* start Input for this task *

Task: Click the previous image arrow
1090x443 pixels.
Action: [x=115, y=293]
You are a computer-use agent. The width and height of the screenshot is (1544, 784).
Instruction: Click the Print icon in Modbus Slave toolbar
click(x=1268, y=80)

* end Input for this task *
* start Input for this task *

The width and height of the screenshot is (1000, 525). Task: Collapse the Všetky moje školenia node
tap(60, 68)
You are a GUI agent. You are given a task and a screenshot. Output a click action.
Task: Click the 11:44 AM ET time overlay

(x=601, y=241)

* end Input for this task *

## Exercise task
Please return the lines of the items above exactly as they appear, everything from the line containing "Task: Click the previous image arrow" down to the line containing "click(x=1268, y=80)", both ends included.

## In response
Task: Click the previous image arrow
1090x443 pixels.
Action: [x=115, y=293]
You are a computer-use agent. The width and height of the screenshot is (1544, 784).
Instruction: Click the Print icon in Modbus Slave toolbar
click(x=1268, y=80)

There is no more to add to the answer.